Using If This Then That (IFTTT) multiple actions can be strung together so when you tell Alexa or Home to turn off the lights it could also stop music players, shut down heating and secure smart locks in one command. This is very exciting for simplified future home automation.

Google Home vs Amazon Echo: Smarthome voice control

One of the more exciting ways these devices show us a potentially voice-controlled future is in their ability to connect to smarthome devices.

Both the Echo and Home connect to the home Wi-Fi network to control other devices like Nest, for example. That means you can say: “Alexa [or OK, Google], set downstairs to eighteen degrees,” to have the heating kick-in via your Nest.

This also works with smart lights, like Philips Hue, allowing you to tell the smart assistant to dim the lights without touching a switch. Asking for a Barry White song and manually opening a bottle of wine is all it takes to turn yourself into a Lothario of the future.

The exciting part here is that smarthome gadget companies will all be eager to get onboard with these big manufacturers so expect lots more areas of the home to be controlled by voice alone in the near future.

Google Home vs Amazon Echo: Multi-room smarts

It’s all well and good using your voice to control your home when you’re in the kitchen with the speaker.
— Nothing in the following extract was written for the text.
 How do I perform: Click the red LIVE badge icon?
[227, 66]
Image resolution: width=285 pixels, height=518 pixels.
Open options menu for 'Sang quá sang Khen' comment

But once you go to another room it’s time to get your digits back to work controlling everything by hand – how old fashioned. Both Amazon and Google offer a solution, but it’s not cheap.

Amazon offers its Echo Dot device which is a mini version of the Alexa speaker and microphone array that can be placed in another room. Pop one in every room and you have voice control of your smarthome wherever you are. Of course at £50 each that’s a luxury plenty can’t afford.

Google’s Home is cheaper than Echo but you’ll have to pay full price for another if you want this in more than one room. That does also mean you get those speakers in every room and they work as a multi-room system so you can have the same music as you move about the house. Again it’s not cheap but the solution is there if you can afford it.

Google Home vs Amazon Echo: Which is better?

Amazon Echo is £150 while Google Home is $130. Amazon’s Echo is not only pricier, suggesting greater quality, but also has been around longer and offers more apps.

The fact that Amazon runs a large chunk of the world’s servers means it has enough computing power for Alexa to learn and adapt fast. Of course, Google has plenty of power and the algorithms to back it up too.

So the reality is that right now these smart speakers are very similar with Amazon Echo offering slightly more. But as the two AIs grow rapidly it’ll be interesting to see just how long it stays that way.